XHTML output (as copied from view source):
<input id=“myId” class=“mighty mouse” xml:lang=“en” lang=“en” type=“radio”>

Further, I don’t know if it will help solve the issue, but here’s another interesting transformation from a string literal into XHTML output…

In code:
outputSelectTestsAndPagesUiOutput = “< id=‘myId’ class=‘mighty mouse’ > </ >”;

XHTML output (as copied from view source):
< id=‘myId’ class=‘mighty mouse’ > <!-- –>

Any ideas what could be doing that processing? And how to control it?

:slight_smile: Interesting guess, but the answer is (if anything) even weirder.
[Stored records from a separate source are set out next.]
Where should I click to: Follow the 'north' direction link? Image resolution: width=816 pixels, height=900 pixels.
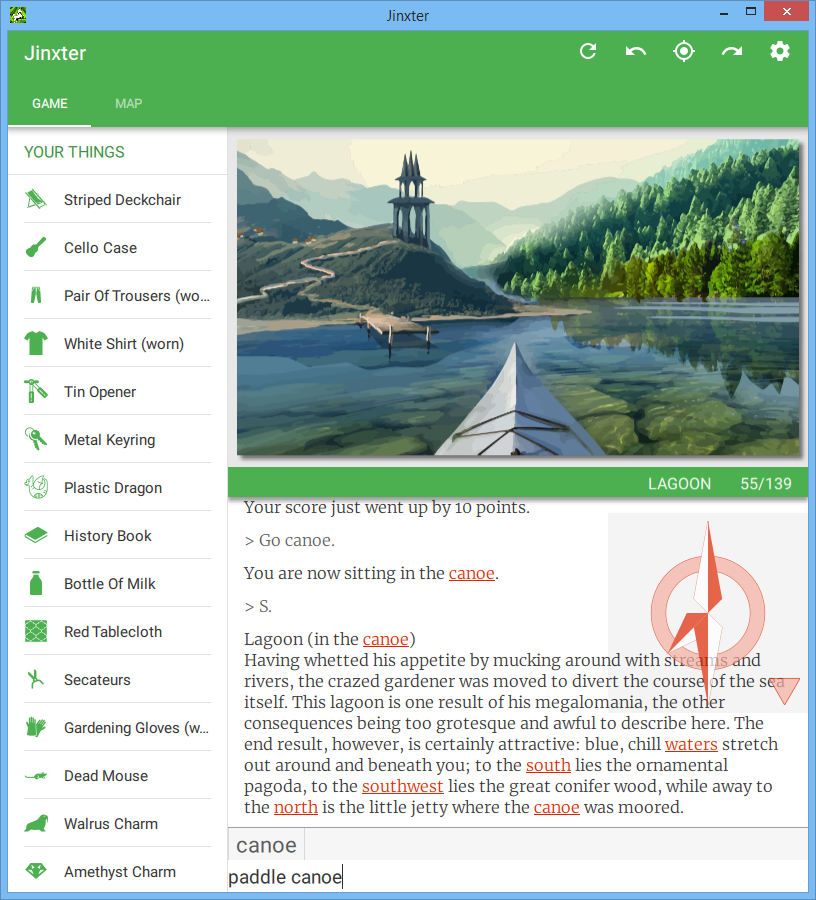pyautogui.click(x=295, y=807)
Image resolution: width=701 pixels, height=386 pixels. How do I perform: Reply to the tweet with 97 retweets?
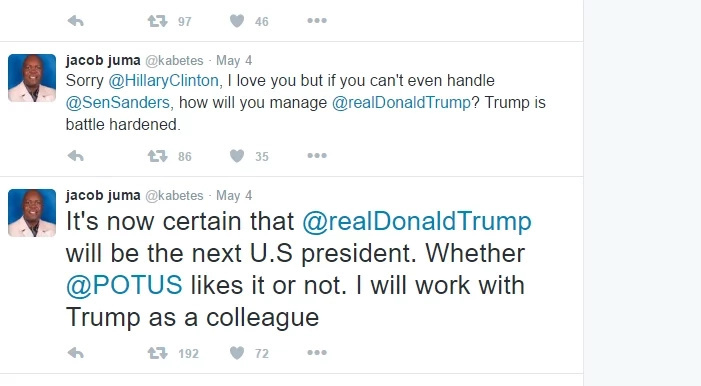click(x=76, y=21)
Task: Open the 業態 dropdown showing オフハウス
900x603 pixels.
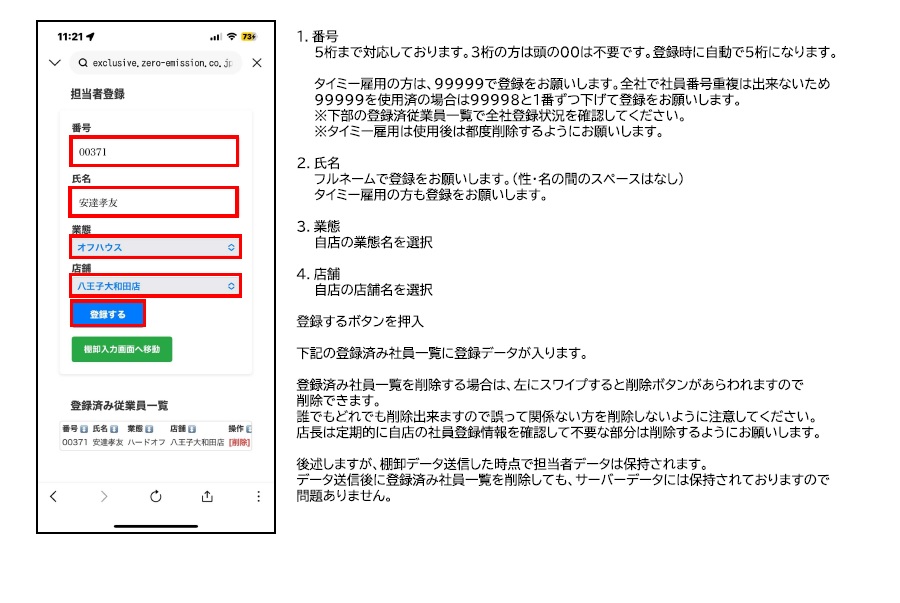Action: pos(155,246)
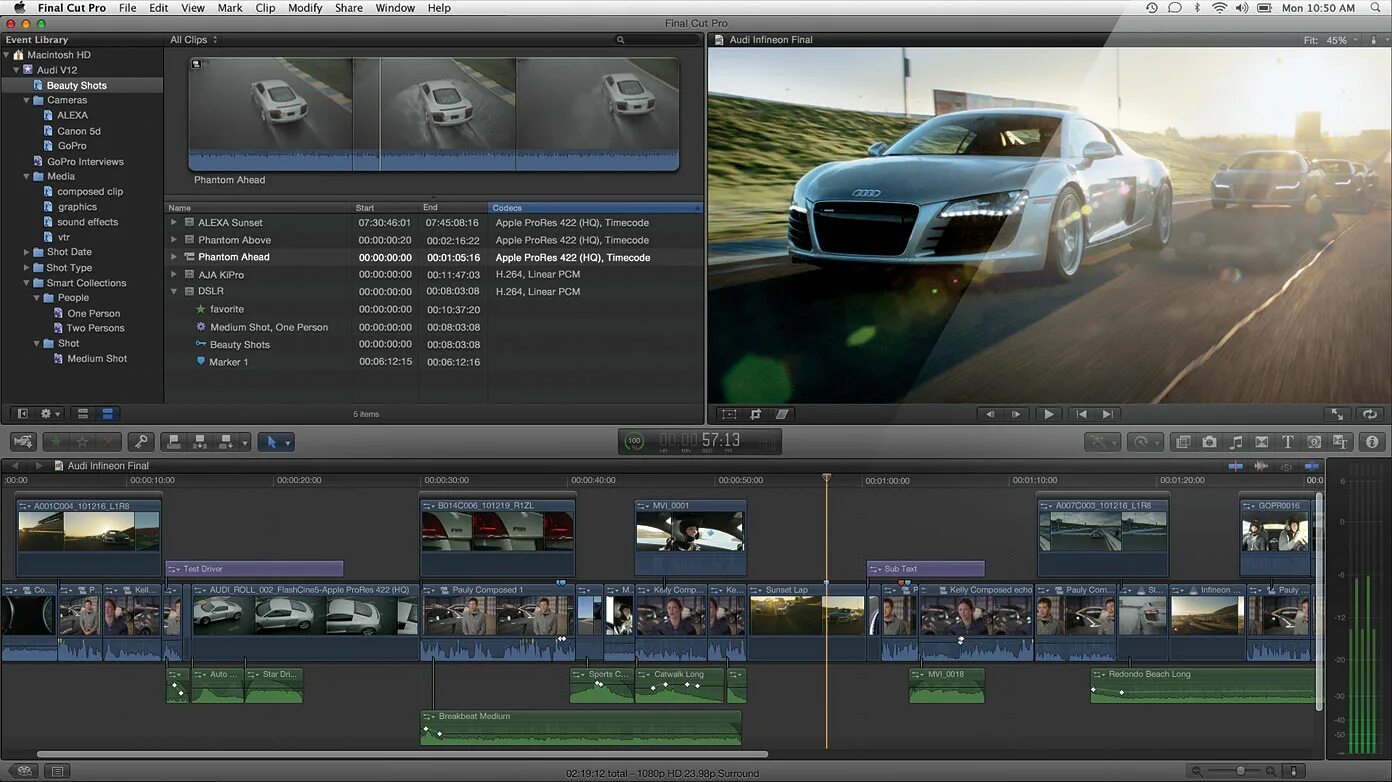Open the Photos browser camera icon
This screenshot has width=1392, height=782.
tap(1210, 442)
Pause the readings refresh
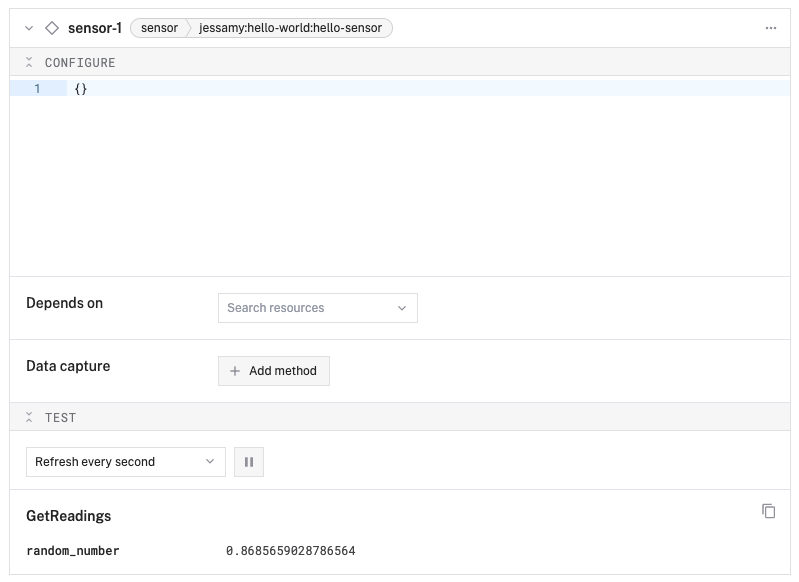799x582 pixels. (x=249, y=462)
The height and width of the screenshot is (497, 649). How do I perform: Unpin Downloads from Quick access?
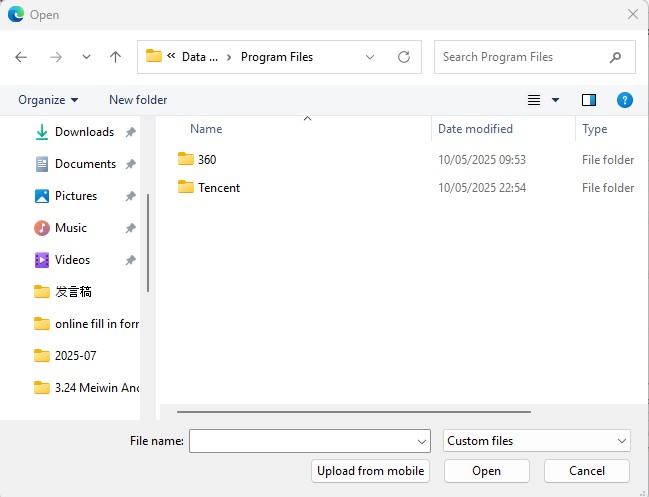click(x=130, y=132)
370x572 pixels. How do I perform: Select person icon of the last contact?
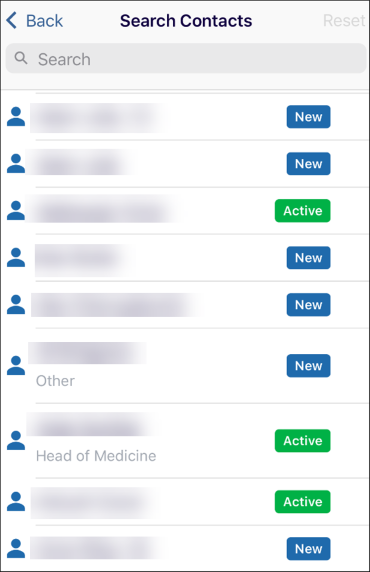16,549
It’s the browser! At least that’s the only operational theory I can find that jives with these test results.

There’s no javascript (AJAX, jQuery, or otherwise) involved. Like you were saying, it looks like some kind of attempt at encoding, except I’ve never heard of a browser doing that kind of manipulation on raw XHTML before (like… ever). It’s something I never even really thought about doing this kind of server side programming, but the techie at Wrox asked if it was happening cross-browser. I thought that was a ridiculous question to ask at the time, but when I went to put some test results together to show him that wasn’t it…
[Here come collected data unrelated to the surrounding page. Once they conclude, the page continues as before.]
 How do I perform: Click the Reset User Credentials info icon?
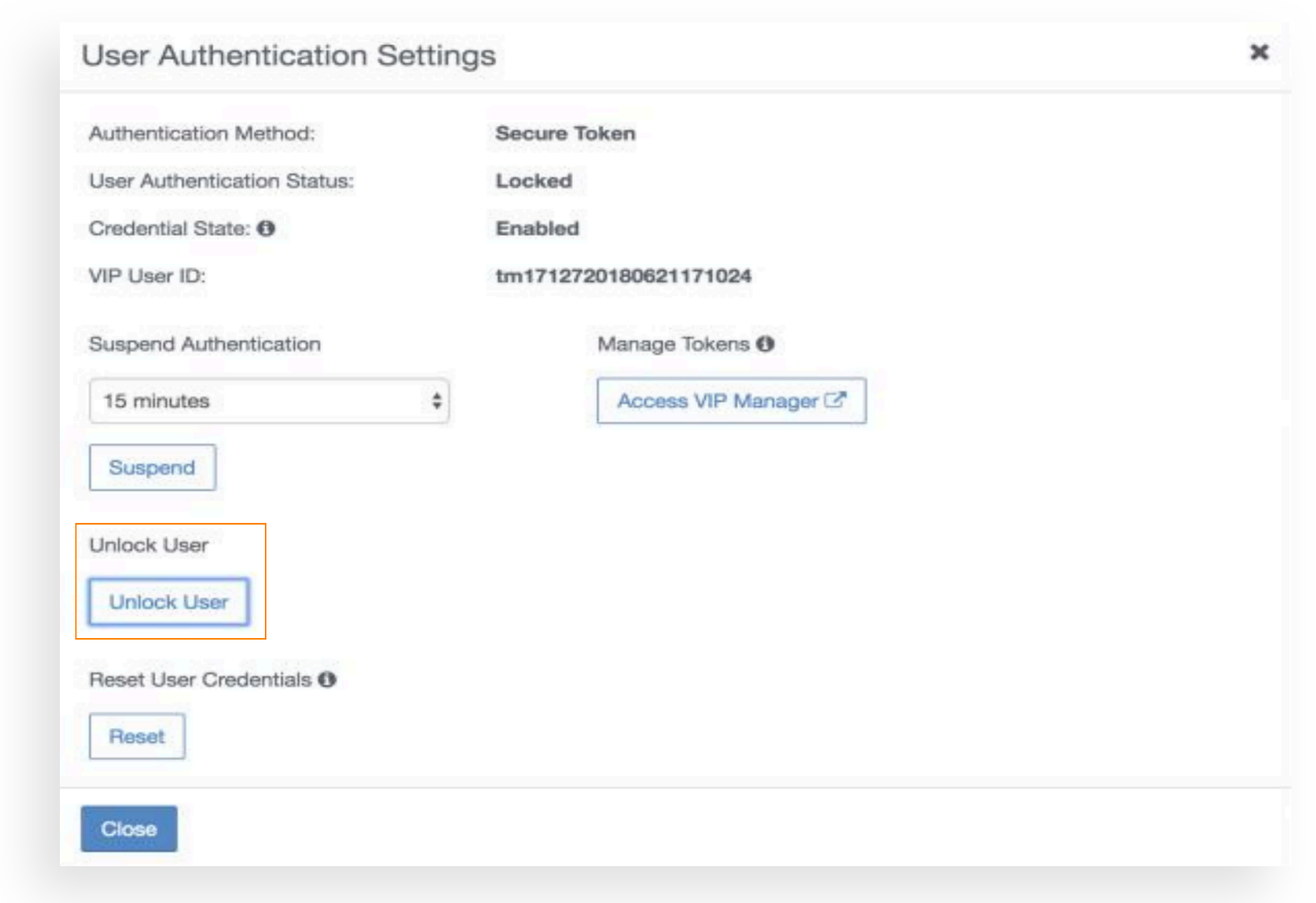pos(327,680)
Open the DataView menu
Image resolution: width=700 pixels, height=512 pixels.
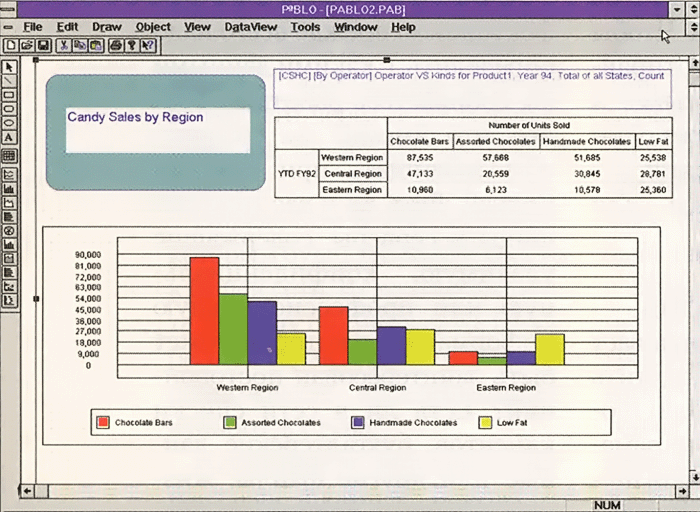[250, 27]
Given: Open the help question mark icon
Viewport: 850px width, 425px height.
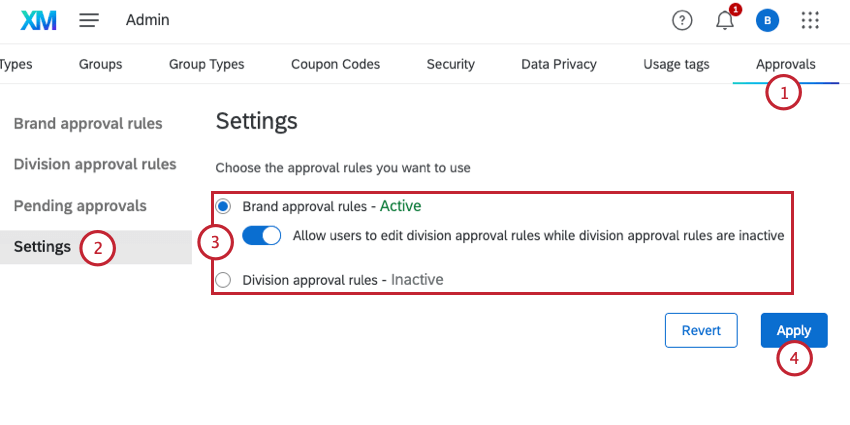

Here’s the results I came back with. In IE and Opera the output is identical (to each other, alternate versions, and the server-side literal) but in Firefox, not so much.

Code output:
outputSelectTestsAndPagesUiOutput = “<input type=‘radio’ id=‘myId’ class=‘mighty mouse’ lang=‘en’ xml:lang=‘en’ />”;

XHTML output (as copied from view source):
<input id=“myId” class=“mighty mouse” xml:lang=“en” lang=“en” type=“radio”> (Firefox 2.0)
<input id=“myId” class=“mighty mouse” xml:lang=“en” type=“radio” lang=“en”> (Firefox 3.6)
<input type=‘radio’ id=‘myId’ class=‘mighty mouse’ lang=‘en’ xml:lang=‘en’ /> (Opera 9.23)
<input type=‘radio’ id=‘myId’ class=‘mighty mouse’ lang=‘en’ xml:lang=‘en’ /> (Opera 10.6)
<input type=‘radio’ id=‘myId’ class=‘mighty mouse’ lang=‘en’ xml:lang=‘en’ /> (IE 6.0)
<input type=‘radio’ id=‘myId’ class=‘mighty mouse’ lang=‘en’ xml:lang=‘en’ /> (IE 8.0)

Code output:
outputSelectTestsAndPagesUiOutput = “< id=‘myId’ class=‘mighty mouse’ > </ >”;

XHTML output (as copied from view source):
< id=‘myId’ class=‘mighty mouse’ > <!-- –> (Firefox 2.0)
< id=‘myId’ class=‘mighty mouse’ > <!-- –> (Firefox 3.6)
< id=‘myId’ class=‘mighty mouse’ > </ > (Opera 9.23)
< id=‘myId’ class=‘mighty mouse’ > </ > (Opera 10.6)
< id=‘myId’ class=‘mighty mouse’ > </ > (IE 6.0)
< id=‘myId’ class=‘mighty mouse’ > </ > (IE 8.0)

Based on those results, I don’t see any way to explain it except that Firefox is manipulating the XHTML. Maybe a security feature? Still I’ve never heard of such a thing, and this is certainly the first time I’ve seen it in action where a browser receives a plain XHTML page and independently tweaks it sans JS.

You use you are just not looking at what your browser is showing? Have you tried just writting out the string and see how it looks?